Copy all of the rows below verbatim, keeping every character, line break, and blank line intact.

"""

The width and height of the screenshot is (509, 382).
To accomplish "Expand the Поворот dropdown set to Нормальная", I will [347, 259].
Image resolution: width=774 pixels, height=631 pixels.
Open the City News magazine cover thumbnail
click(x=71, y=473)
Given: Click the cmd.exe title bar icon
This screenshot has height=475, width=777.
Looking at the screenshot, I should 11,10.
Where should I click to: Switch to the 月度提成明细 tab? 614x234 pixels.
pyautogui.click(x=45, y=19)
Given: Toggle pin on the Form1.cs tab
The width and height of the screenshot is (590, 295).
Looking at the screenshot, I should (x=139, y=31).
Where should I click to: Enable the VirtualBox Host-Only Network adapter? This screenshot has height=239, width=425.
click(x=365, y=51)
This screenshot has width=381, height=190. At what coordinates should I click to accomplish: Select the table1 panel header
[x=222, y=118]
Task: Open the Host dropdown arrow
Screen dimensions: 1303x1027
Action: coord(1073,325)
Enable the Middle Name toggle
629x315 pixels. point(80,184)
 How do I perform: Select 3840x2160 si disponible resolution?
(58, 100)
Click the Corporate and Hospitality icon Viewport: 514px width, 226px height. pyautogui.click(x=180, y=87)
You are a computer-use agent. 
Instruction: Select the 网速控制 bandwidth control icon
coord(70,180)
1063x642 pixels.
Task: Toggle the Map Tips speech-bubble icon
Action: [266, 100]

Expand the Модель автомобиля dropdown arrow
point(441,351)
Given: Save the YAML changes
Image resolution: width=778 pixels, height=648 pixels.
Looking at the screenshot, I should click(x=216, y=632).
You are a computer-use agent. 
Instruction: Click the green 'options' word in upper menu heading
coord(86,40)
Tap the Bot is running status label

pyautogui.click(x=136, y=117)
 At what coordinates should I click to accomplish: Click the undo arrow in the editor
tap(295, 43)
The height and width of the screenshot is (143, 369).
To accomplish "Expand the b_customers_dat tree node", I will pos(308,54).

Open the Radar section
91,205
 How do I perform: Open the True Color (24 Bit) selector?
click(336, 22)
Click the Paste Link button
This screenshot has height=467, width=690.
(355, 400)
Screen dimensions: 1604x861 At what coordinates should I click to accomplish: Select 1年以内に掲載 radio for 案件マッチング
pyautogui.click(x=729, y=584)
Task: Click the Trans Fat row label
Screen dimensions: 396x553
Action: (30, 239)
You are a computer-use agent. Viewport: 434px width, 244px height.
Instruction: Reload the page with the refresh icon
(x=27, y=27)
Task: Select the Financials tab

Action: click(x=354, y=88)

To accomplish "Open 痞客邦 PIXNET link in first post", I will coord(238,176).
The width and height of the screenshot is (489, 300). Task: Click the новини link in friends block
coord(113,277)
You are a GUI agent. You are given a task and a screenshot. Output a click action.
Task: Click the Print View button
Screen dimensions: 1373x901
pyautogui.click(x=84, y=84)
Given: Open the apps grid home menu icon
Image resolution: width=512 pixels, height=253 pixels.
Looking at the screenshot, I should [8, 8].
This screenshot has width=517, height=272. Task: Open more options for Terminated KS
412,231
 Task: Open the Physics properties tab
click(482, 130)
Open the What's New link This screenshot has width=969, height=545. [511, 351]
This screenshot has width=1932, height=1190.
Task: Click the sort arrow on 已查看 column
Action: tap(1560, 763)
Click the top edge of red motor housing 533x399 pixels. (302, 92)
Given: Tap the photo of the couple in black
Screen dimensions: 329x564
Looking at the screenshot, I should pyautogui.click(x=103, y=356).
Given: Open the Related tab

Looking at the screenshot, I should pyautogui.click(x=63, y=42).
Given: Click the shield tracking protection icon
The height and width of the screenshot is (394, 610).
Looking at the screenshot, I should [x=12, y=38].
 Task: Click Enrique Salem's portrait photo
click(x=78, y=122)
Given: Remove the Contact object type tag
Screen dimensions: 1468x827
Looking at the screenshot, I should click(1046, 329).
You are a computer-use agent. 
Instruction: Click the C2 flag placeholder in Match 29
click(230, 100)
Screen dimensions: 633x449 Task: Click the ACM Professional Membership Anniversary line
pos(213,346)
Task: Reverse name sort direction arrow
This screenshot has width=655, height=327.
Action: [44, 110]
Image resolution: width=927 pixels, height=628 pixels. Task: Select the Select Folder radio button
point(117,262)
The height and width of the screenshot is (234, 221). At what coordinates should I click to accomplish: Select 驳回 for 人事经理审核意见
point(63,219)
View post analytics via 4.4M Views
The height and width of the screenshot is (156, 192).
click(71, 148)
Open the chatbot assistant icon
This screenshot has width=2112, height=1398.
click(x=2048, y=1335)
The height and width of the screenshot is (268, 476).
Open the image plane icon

"""

COMPLETE ANSWER →
The width and height of the screenshot is (509, 382).
To accomplish "Expand the Поворот dropdown set to Нормальная", I will [347, 259].
Image resolution: width=774 pixels, height=631 pixels.
Open the City News magazine cover thumbnail
click(x=71, y=473)
Given: Click the cmd.exe title bar icon
This screenshot has height=475, width=777.
Looking at the screenshot, I should 11,10.
Where should I click to: Switch to the 月度提成明细 tab? 614x234 pixels.
pyautogui.click(x=45, y=19)
Given: Toggle pin on the Form1.cs tab
The width and height of the screenshot is (590, 295).
Looking at the screenshot, I should (x=139, y=31).
Where should I click to: Enable the VirtualBox Host-Only Network adapter? This screenshot has height=239, width=425.
click(x=365, y=51)
This screenshot has width=381, height=190. At what coordinates should I click to accomplish: Select the table1 panel header
[x=222, y=118]
Task: Open the Host dropdown arrow
Screen dimensions: 1303x1027
Action: coord(1073,325)
Enable the Middle Name toggle
629x315 pixels. point(80,184)
 How do I perform: Select 3840x2160 si disponible resolution?
(58, 100)
Click the Corporate and Hospitality icon Viewport: 514px width, 226px height. pyautogui.click(x=180, y=87)
You are a computer-use agent. 
Instruction: Select the 网速控制 bandwidth control icon
coord(70,180)
1063x642 pixels.
Task: Toggle the Map Tips speech-bubble icon
Action: [266, 100]

Expand the Модель автомобиля dropdown arrow
point(441,351)
Given: Save the YAML changes
Image resolution: width=778 pixels, height=648 pixels.
Looking at the screenshot, I should click(x=216, y=632).
You are a computer-use agent. 
Instruction: Click the green 'options' word in upper menu heading
coord(86,40)
Tap the Bot is running status label

pyautogui.click(x=136, y=117)
 At what coordinates should I click to accomplish: Click the undo arrow in the editor
tap(295, 43)
The height and width of the screenshot is (143, 369).
To accomplish "Expand the b_customers_dat tree node", I will pos(308,54).

Open the Radar section
91,205
 How do I perform: Open the True Color (24 Bit) selector?
click(336, 22)
Click the Paste Link button
This screenshot has height=467, width=690.
(355, 400)
Screen dimensions: 1604x861 At what coordinates should I click to accomplish: Select 1年以内に掲載 radio for 案件マッチング
pyautogui.click(x=729, y=584)
Task: Click the Trans Fat row label
Screen dimensions: 396x553
Action: (30, 239)
You are a computer-use agent. Viewport: 434px width, 244px height.
Instruction: Reload the page with the refresh icon
(x=27, y=27)
Task: Select the Financials tab

Action: click(x=354, y=88)

To accomplish "Open 痞客邦 PIXNET link in first post", I will coord(238,176).
The width and height of the screenshot is (489, 300). Task: Click the новини link in friends block
coord(113,277)
You are a GUI agent. You are given a task and a screenshot. Output a click action.
Task: Click the Print View button
Screen dimensions: 1373x901
pyautogui.click(x=84, y=84)
Given: Open the apps grid home menu icon
Image resolution: width=512 pixels, height=253 pixels.
Looking at the screenshot, I should [8, 8].
This screenshot has width=517, height=272. Task: Open more options for Terminated KS
412,231
 Task: Open the Physics properties tab
click(482, 130)
Open the What's New link This screenshot has width=969, height=545. [511, 351]
This screenshot has width=1932, height=1190.
Task: Click the sort arrow on 已查看 column
Action: tap(1560, 763)
Click the top edge of red motor housing 533x399 pixels. (302, 92)
Given: Tap the photo of the couple in black
Screen dimensions: 329x564
Looking at the screenshot, I should pyautogui.click(x=103, y=356).
Given: Open the Related tab

Looking at the screenshot, I should pyautogui.click(x=63, y=42).
Given: Click the shield tracking protection icon
The height and width of the screenshot is (394, 610).
Looking at the screenshot, I should [x=12, y=38].
 Task: Click Enrique Salem's portrait photo
click(x=78, y=122)
Given: Remove the Contact object type tag
Screen dimensions: 1468x827
Looking at the screenshot, I should click(1046, 329).
You are a computer-use agent. 
Instruction: Click the C2 flag placeholder in Match 29
click(230, 100)
Screen dimensions: 633x449 Task: Click the ACM Professional Membership Anniversary line
pos(213,346)
Task: Reverse name sort direction arrow
This screenshot has width=655, height=327.
Action: [44, 110]
Image resolution: width=927 pixels, height=628 pixels. Task: Select the Select Folder radio button
point(117,262)
The height and width of the screenshot is (234, 221). At what coordinates should I click to accomplish: Select 驳回 for 人事经理审核意见
point(63,219)
View post analytics via 4.4M Views
The height and width of the screenshot is (156, 192).
click(71, 148)
Open the chatbot assistant icon
This screenshot has width=2112, height=1398.
click(x=2048, y=1335)
The height and width of the screenshot is (268, 476).
Open the image plane icon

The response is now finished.